WWII veteran merchant marine group disbands
The Hoffman Island Radio Association (HIRA), a group of World War II sea-going Merchant Marine radio operators, announced it has voted to disband because of deaths and increasing incapacitating illnesses of its aging members.
Hoffman Island is a small island at the mouth of the New York City harbor, where the U.S. Maritime Service Radio Academy was established to train radio operators for the merchant marine in radio theory, practice and the Morse code during the war.
Founded in 1991, by Richard Waechter, its first president, HIRA soon admitted veteran radio operators trained at the Gallups Island Radio Academy, in Boston Harbor, the only other radio academy, and then members of the U.S. Navy’s Armed Guard, who manned the cannon put on merchant ships in the latter stages of the war.
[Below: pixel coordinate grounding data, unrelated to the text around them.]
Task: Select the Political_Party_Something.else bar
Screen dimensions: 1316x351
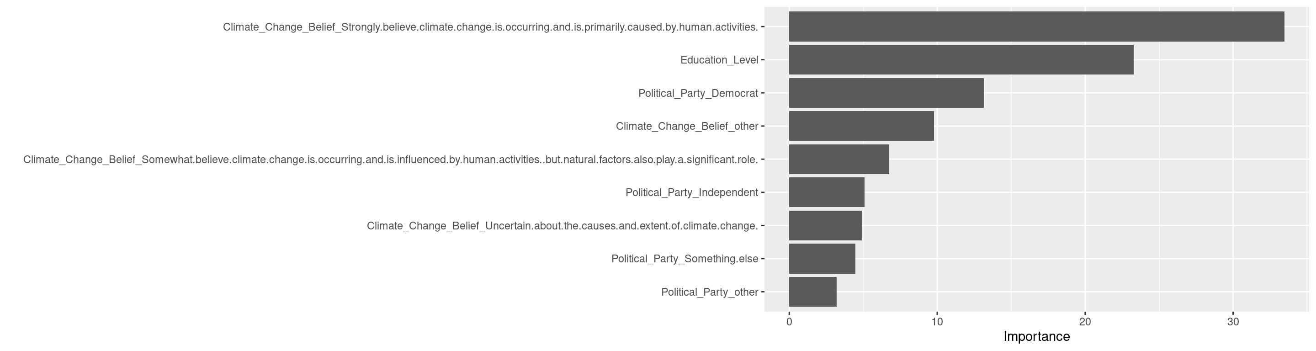Action: click(822, 259)
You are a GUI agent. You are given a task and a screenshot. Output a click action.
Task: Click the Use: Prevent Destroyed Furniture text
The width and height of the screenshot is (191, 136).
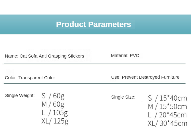pyautogui.click(x=145, y=77)
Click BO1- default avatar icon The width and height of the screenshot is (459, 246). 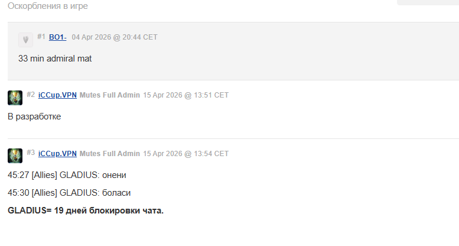[25, 40]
In a press release announcing its disbandment, HIRA President Gilbert V. Levin called attention to the failure of U.S. Senate bill S. 663, the “Belated Thank You to the Merchant Mariners of World War II Act of 2009,” to win passage. The bill would establish a Merchant Mariner Equity Compensation Fund to provide benefits to certain individuals who served in the U.S. merchant marine.
He attached a letter written last year urging Sen. Daniel K. Akaka, chairman of the Senate Committee on Veterans’ Affairs, to support the measure. The House passed a similar bill, H.R. 23.